Said Sylvanus, “The second most important rule about magic is to know when not to use it. We shall attend to that anon.”

Pansy frowned.

The fire took to smoldering and smoking, and Auld Nancy coughed deeply as the smoke circled her head. “Black clouds and ashweed, begone from me!” she shouted, waving her broom. A small shower of rain fell and cleaned the air. She sat back, satisfied.

Grayling stirred the fire and added small twigs and branches. The fire settled down, and so did they all.

“I don’t suppose,” asked Phinaeus Moon, “any of you could conjure me a horse?
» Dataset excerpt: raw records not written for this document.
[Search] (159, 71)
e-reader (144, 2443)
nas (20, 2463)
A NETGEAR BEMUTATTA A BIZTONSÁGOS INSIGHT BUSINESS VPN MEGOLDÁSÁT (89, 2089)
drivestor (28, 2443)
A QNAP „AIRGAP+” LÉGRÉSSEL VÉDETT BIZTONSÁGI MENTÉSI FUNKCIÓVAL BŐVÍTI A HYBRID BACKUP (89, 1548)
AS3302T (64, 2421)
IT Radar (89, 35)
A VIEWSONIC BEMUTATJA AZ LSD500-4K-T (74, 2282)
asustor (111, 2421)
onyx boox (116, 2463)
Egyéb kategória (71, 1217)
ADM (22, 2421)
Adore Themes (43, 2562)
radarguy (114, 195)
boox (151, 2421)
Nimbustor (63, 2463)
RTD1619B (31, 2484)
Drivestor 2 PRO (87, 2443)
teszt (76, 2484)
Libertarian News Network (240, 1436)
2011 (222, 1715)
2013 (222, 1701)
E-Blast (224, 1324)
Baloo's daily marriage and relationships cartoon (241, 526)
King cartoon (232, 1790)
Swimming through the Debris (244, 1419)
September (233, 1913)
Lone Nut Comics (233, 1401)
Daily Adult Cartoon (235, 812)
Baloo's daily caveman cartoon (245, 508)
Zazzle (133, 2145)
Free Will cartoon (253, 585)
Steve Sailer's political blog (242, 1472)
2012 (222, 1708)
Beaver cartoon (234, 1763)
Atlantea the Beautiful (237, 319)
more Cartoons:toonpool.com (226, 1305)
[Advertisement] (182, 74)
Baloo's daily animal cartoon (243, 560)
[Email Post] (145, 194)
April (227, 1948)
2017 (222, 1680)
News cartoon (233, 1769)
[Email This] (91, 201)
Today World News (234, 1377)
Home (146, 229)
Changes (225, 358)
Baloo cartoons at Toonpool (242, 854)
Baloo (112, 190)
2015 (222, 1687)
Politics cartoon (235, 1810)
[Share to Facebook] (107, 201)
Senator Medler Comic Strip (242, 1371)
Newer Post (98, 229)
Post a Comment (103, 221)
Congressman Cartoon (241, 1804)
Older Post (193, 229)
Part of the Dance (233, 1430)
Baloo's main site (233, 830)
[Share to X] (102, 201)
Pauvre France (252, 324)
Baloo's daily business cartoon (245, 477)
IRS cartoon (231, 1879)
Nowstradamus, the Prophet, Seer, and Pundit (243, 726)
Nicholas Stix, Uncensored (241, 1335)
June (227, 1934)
I must get back to the city.” He looked around. No horse appeared. “No, I feared not. ’Tis afoot for me.”

“What awaits you in the city?” asked Auld Nancy. “A banker? A tailor? A lover?”

“Paper,” he said. “Fine paper that I make myself.” He stretched his hands out before him. “My hands tingle, longing to feel again the slippery rag slurry that dries into paper. That, too, is a sort of magic. My paper is unequaled in the kingdom—heavy, soft, creamy, and thick.” His eyes grew dreamy. “Paper not to be used for registers or accounts or lists of provisions: two pounds of flour, a tub of pig fat, and a turnip. No, elegant paper that should be saved for royal decrees, sacred texts, or”—here he looked at Desdemona Cork—“love letters.”

Desdemona Cork twitched her shawl, and Phinaeus Moon blushed.

Grayling rolled her eyes. “Can you not leave it for a moment?” she hissed to Desdemona Cork. “Must you enchant everyone?”

Desdemona Cork pulled her shawls tightly around her. “’Tis not something I do, but something I am.”

“Why, then, are you not something useful?” Grayling asked. “Why are none of you useful? What value is there in your magic if you can do nothing with it?” She roared in frustration. Where was the help she had expected from the others?